Thanks! I'll probably get started on Seven Surrenders soon, then.
posted by flibbertigibbet at 4:39 AM on April 11, 2017


Thanks, j.r. Turns out I will definitely need to reread it.
posted by tofu_crouton at 8:10 AM on April 11, 2017




Fix the Slating Problem Forever

The only thing that gives complete protection is a combination of 3SV and either EPH or EPH+. Given our experiences the past three years, it seems wise to err on the side of caution and approve both 3SV and EPH+.
posted by Artw at 10:49 AM on April 24, 2017 [2 favorites]

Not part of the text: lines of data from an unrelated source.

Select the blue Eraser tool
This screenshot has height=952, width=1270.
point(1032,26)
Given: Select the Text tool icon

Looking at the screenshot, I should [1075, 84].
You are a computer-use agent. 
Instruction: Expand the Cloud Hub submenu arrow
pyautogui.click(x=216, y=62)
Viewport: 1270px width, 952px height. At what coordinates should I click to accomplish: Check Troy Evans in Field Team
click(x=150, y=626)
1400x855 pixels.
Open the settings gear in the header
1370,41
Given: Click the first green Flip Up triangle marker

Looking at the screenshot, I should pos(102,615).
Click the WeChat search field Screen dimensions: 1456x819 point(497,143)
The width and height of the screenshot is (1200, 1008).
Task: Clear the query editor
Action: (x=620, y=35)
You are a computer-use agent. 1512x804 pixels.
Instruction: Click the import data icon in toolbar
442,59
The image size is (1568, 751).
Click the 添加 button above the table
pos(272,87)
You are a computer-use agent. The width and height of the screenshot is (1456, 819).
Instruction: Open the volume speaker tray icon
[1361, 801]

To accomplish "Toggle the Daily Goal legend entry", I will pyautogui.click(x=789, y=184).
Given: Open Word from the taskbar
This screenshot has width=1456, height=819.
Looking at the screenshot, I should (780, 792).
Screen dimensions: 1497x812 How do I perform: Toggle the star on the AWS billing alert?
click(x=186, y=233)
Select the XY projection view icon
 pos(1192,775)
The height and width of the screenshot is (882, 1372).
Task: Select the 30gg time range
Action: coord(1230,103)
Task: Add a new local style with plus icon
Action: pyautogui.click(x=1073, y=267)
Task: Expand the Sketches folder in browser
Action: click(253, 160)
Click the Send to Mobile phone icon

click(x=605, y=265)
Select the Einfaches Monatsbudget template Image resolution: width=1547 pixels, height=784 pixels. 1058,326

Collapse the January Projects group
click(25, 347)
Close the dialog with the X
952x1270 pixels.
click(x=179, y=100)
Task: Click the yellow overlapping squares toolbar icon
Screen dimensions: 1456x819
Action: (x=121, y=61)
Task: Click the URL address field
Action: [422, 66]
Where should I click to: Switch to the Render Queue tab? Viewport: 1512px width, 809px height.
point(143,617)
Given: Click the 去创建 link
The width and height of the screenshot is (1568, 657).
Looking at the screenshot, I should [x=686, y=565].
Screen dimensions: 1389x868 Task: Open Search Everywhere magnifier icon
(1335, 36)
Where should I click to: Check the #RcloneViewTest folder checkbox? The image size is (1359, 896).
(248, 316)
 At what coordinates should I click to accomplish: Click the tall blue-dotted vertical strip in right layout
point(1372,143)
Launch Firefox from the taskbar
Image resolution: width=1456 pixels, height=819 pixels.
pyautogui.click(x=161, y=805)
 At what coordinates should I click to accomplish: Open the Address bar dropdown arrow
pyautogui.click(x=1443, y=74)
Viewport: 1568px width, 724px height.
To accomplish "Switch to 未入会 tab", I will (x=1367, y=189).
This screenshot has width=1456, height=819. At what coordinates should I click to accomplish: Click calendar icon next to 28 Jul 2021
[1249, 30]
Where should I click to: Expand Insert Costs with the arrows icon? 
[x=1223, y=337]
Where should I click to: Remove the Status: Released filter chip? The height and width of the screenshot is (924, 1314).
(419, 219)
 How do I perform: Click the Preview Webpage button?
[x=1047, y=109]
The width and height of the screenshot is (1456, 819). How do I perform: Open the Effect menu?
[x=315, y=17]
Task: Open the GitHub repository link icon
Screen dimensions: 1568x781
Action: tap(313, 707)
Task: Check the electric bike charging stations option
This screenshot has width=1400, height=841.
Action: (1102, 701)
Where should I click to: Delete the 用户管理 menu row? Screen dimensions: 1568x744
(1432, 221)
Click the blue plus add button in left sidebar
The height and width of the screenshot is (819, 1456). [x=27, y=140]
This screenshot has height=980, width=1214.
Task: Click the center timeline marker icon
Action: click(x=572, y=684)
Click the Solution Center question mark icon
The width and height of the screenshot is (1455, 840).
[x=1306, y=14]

Am I fandoming correctly or incorrectly that one of the things I'm most excited to go to at my first Worldcon is the Business Meeting? Actually, might even be the event I'm looking most forward to.
posted by Kattullus at 2:24 PM on April 24, 2017 [4 favorites]


That's probably Worldconning correctly. Buncha weirdos...
posted by Artw at 2:24 PM on April 24, 2017 [6 favorites]


Oh, the Business Meeting was, arguably, the *only* entertaining part of MidAmericon II.

This is highly unusual, mind you. In a normal year, it's supposed to be dull.
posted by steady-state strawberry at 4:47 PM on April 24, 2017 [3 favorites]


I've never been, but from everything I've read, "dull" is HIGHLY charitable.
posted by Chrysostom at 9:40 PM on April 24, 2017 [2 favorites]


Clarke award finalists:

A Closed and Common Orbit, Becky Chambers (Hodder & Stoughton)
Ninefox Gambit, Yoon Ha Lee (Solaris)
After Atlas, Emma Newman (Roc)
Occupy Me, Tricia Sullivan (Gollancz)
Central Station, Lavie Tidhar (PS Publishing)
The Underground Railroad, Colson Whitehead (Fleet)
posted by Artw at 6:03 AM on May 3, 2017 [3 favorites]


"dull" is HIGHLY charitable.

In non-Puppy business, we managed to insert a definition of "North America" into the Worldcon rules and ... pretty much nothing else.

No, I take that back. We added "Best Series" on a trial basis.

But the Puppy business will probably continue having fallout for the next few years. And it's interesting to watch the sausage getting made, as it were.
posted by steady-state strawberry at 6:30 PM on May 3, 2017 [2 favorites]


Best Series doesn't feel like a long term keeper to me. You expend all the currently active big hand series , and then what?
posted by Artw at 7:01 PM on May 3, 2017 [2 favorites]


Yeah, maybe it could be a special award only given out every 10 years or something.
posted by Chrysostom at 8:50 PM on May 3, 2017 [1 favorite]


And you can only cast an educated vote if you read 20+ books, half of which are probably filler.